El centro de París no se puede describir con palabras hasta que no se ve. Allí está todo el encanto que se puede leer en las novelas y ver en las películas que retratan la Ciudad Luz. Bulevares señoriales, calles elegantes, pasajes evocadores y el lujo de la grandeur en todos los rincones; calles de la Paz y Rivoli, Bulevar de los Capuchinos, Faubourg Saint Honoré, plazas de la Ópera y de la Madeleine (con su inmensa iglesia que parece un templo griego); pero si hay un punto chic y donde el glamour alcanza su punto culminante, ése es la Place Vendôme.

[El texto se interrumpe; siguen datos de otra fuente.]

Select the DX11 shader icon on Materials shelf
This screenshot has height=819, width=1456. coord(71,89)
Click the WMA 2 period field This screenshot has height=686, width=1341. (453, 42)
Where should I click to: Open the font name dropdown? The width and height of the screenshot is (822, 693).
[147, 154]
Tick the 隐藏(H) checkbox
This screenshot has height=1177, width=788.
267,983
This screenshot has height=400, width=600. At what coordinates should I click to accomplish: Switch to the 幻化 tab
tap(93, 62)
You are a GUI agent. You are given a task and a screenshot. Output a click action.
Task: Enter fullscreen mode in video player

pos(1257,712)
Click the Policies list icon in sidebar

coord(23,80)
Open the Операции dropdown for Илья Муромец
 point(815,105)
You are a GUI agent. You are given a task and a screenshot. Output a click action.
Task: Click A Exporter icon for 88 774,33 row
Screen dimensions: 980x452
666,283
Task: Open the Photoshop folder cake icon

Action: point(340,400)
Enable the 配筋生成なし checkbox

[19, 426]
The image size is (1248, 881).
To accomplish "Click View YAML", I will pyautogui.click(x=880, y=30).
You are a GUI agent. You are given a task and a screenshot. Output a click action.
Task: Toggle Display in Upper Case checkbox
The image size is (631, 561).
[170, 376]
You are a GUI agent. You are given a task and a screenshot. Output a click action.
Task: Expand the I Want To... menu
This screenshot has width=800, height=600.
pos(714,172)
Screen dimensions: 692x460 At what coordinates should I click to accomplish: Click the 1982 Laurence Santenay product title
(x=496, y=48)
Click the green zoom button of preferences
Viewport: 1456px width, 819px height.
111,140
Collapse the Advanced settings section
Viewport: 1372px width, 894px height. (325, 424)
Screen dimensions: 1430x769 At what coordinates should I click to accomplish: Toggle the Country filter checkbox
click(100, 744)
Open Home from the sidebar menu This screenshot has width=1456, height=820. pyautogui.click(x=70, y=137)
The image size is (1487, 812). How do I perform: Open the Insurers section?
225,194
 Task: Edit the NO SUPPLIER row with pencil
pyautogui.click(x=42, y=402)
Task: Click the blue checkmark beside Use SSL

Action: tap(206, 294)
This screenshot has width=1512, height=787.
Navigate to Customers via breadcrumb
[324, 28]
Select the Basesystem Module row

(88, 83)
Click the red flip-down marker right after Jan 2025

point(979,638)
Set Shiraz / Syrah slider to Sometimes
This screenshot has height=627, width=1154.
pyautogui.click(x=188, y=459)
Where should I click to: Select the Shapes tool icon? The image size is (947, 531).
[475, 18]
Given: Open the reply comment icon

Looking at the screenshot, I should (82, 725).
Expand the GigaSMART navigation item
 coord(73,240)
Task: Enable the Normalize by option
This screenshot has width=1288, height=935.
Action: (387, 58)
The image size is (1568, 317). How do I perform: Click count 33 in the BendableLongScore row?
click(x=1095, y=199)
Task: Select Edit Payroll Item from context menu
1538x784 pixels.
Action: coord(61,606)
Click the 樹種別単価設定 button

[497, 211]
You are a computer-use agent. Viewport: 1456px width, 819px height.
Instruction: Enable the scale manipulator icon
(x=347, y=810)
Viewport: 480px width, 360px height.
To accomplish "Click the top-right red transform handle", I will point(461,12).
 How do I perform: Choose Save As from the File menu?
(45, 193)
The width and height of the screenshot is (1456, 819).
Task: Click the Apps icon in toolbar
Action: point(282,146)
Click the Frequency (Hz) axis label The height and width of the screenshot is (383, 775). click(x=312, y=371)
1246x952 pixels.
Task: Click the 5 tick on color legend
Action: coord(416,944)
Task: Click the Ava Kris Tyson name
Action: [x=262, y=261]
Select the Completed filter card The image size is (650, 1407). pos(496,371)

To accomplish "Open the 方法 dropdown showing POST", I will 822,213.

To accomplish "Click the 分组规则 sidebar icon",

En la plaza hay una columna enorme a imitación de la de Trajano en Roma, pero ésta se halla rematada por una estatua de Napoleón vestido como Julio César. Allí la memoria histórica no es negativa y el Emperador sigue siendo un gran hombre y un héroe para los franceses; en toda la ciudad el recuerdo napoleónico es una constante, desde los monumentos hasta los símbolos en los edificios con una gran N rodeada de una corona de laurel.  Alrededor de la plaza, las mejores tiendas de moda y complementos del mundo: Dior, Louis Vuitton, Rolex…nombres legendarios para objetos inalcanzables y normalmente prescindibles. Mi señora aprovechó para hacerse unos retratos delante de aquellos templos del lujo; qué menos para una familia de otro Emperador.

Después a la plaza de la Concordia, la más grande de París y una de las más grandes del mundo; aquello más que plaza es un continente. En el centro de la misma se encuentra uno de los obeliscos de Luxor (el otro continúa en el templo egipcio). En su día se llamó plaza de la Revolución y en ella se cortaban cabezas afanosamente mientras las tricoteuses hacían calceta; allí cayeron Luis XVI y María Antonieta, entre otras más de 1100 personas. Lo del nombre de Concordia parece una ironía o quizás una reparación a aquella masacre, pues después del Terror pasó a ser de la Concordia.

A estas alturas de la jornada, ya no se sienten las piernas (como le pasaba a Rambo) pero desde la plaza sale la Avenida de los Campos Elíseos y al fondo se ve el arco del Triunfo. Total son dos kilómetros más de nada. La Avenida tiene un primer tramo de anchura gigantesca; por allí desfilaron los ejércitos alemanes y después los aliados y ahora se celebran los desfiles militares del 14 de julio. Después la calle se estrecha y empiezan a aparecer tiendas de lujo, cines y restaurantes. Estamos llegando a la Place de l´Etoile, también gigantesca, y en cuyo centro se encuentra el arco del Triunfo que conmemora las victorias del Emperador Bonaparte (Por cierto, existe otro arco del Triunfo (el del Carrusel), menos conocido y construido también a instancias del Gran Corso a imitación del Arco de Constantino, en Roma. Se encuentra entre los jardines de las Tullerías y el Louvre).

Sobre el Arco, inscripciones con las batallas ganadas en toda Europa. Observo lugares conocidos: Talavera, Zaragoza (Saragosse), Ocana (sic), Somosierra, Astorga…pero no Bailén, lo cual zanja la discusión que aquí se mantuvo sobre el tema. Tras el pago correspondiente, una angosta escalera de caracol sube los 50 metros hasta la cúspide donde se observan unas vistas magníficas de París. Bajo el arco, la Tumba del Soldado Dessconocido, caído por la Patria durante la Primera Guerra Mundial. A este respecto, cabe señalar que son frecuentes en las ciudades y pueblos de Francia las alusiones y conmemoraciones a los muertos en la Gran Guerra de 1914-1918; no tantas, sin emnargo, para la Segunda pero ese asunto es bien distinto.

Aun así, el patriotismo francés es sólido y mucho más evidente que el español. A las  seis y media de la tarde, bajo el Arco y todos los días se enciende la llama en una sencilla ceremonia que este viajero tuvo oportunidad de contemplar y que produjo sana envidia en el mismo, máxime cuando recordamos que al otro lado de los Pirineos la Nación es un “conceto” discutido y discutible.